Winkler Prins Encyclopedie

E. de Bruyne, G.B.J. Hiltermann en H.R. Hoetink (1947)

Gepubliceerd op 17-06-2022

Altaïsche talen

betekenis & definitie

is een samenvattende benaming voor de Turkse, Mongoolse en Toengoese talen, die worden gesproken door de Turken, de Mongolen (waartoe ook de Kalmukken, Jakoeten en Boerjaten behoren) en de Toengoezen. Sommigen willen ook het Koreaans en Japans tot de Altaïsche talen rekenen.

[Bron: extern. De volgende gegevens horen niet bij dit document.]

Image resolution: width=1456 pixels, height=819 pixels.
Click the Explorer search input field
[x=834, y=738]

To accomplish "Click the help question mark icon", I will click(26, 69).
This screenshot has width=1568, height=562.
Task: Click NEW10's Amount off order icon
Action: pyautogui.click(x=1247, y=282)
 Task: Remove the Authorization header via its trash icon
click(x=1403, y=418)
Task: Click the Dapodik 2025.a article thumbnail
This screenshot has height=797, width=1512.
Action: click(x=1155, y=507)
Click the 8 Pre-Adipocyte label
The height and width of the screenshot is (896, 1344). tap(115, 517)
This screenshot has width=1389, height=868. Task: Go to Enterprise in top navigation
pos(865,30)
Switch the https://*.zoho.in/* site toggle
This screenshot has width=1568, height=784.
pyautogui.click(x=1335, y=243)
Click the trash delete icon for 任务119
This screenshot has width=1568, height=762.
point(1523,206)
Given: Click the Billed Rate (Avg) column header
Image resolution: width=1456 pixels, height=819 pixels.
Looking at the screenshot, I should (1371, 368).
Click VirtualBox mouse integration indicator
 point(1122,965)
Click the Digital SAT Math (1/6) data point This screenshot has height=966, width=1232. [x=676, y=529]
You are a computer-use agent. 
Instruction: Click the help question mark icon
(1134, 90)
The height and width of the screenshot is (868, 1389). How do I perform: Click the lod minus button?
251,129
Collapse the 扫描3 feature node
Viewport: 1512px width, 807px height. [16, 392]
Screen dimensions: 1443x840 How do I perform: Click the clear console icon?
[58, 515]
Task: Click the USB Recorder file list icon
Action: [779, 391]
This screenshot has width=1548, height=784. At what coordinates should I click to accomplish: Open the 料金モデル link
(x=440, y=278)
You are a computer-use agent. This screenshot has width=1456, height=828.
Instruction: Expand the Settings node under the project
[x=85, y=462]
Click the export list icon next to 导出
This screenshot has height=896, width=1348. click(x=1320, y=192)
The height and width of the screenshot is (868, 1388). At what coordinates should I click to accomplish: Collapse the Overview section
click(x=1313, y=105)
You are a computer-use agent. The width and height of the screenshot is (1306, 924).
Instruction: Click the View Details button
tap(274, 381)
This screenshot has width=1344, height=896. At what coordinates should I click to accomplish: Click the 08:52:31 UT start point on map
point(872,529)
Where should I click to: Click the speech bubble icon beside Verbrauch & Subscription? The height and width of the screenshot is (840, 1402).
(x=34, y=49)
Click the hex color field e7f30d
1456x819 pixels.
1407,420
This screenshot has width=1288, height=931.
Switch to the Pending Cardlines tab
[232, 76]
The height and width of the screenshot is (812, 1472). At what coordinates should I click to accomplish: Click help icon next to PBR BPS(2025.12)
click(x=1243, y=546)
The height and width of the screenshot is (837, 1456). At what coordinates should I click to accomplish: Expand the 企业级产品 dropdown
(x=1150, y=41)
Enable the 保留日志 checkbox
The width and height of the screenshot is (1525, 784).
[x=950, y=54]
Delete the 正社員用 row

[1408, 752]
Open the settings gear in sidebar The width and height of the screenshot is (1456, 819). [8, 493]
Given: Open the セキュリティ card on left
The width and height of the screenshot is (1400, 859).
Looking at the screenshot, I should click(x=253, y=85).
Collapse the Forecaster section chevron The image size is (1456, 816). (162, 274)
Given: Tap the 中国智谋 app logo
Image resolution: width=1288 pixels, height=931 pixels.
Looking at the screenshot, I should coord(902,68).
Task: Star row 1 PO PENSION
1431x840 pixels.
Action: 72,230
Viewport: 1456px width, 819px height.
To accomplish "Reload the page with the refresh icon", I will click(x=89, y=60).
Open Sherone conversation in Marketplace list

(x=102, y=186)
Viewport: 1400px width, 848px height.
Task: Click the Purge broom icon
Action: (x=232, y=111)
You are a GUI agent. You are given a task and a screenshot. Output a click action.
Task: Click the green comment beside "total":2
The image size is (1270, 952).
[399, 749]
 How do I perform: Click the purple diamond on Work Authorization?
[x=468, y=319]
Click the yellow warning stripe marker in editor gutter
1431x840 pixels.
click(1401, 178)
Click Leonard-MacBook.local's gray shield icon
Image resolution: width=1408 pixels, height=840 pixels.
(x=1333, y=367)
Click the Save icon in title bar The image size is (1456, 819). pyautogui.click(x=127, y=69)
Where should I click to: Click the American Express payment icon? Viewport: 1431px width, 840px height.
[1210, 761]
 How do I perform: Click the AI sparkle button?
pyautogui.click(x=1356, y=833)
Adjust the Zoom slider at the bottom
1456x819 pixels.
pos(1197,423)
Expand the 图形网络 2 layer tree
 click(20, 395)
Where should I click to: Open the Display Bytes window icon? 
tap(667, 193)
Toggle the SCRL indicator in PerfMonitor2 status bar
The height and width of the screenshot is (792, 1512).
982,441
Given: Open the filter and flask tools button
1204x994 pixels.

De verwantschap tussen deze talen is nog niet wetenschappelijk bewezen en de overeenstemmingen die daartussen bestaan, kunnen ook anders worden verklaard. Ze hebben nl. een groot aantal woorden gemeen (die ze evenwel aan elkaar zouden kunnen hebben ontleend), ze vertonen vocaalharmonie en overeenkomst in syntaxis (waarbij aan onderlinge beinvloeding kan worden gedacht). Vroeger verbond men ze met het Fins-Oegrisch (waartoe o.m. de talen van de Finnen, Lappen, Ostjaken en Hongaren behoren) en het Samojeeds tot de Oeral-Altaïsche taalgroep. Deze theorie werd omstreeks 1830 opgesteld, maar heeft nu geen aanhangers meer. De studie van de vergelijkende grammatica van deze talen wordt bemoeilijkt door verscheiden omstandigheden. In de eerste plaats weet men heel weinig over de oorsprong van de volken die ze spreken en die bovendien in de loop der eeuwen herhaaldelijk van woonplaats en misschien ook van taal zijn veranderd. Ook kan men zich niet gemakkelijk een beeld vormen van de ontwikkeling van deze talen, dte zich heel langzaam heeft voltrokken, daar de oudste teksten (8ste eeuw voor het Turks, 13de eeuw voor het Mongools) ons vormen vertonen, die heel weinig afwijken van die, welke tegenwoordig worden gesproken.DR B. VAN DEN BERG

Lit.: J. Deny in A. Meillet en M. Cohen, Les langues du monde, blz. 185-243 (Paris 1924).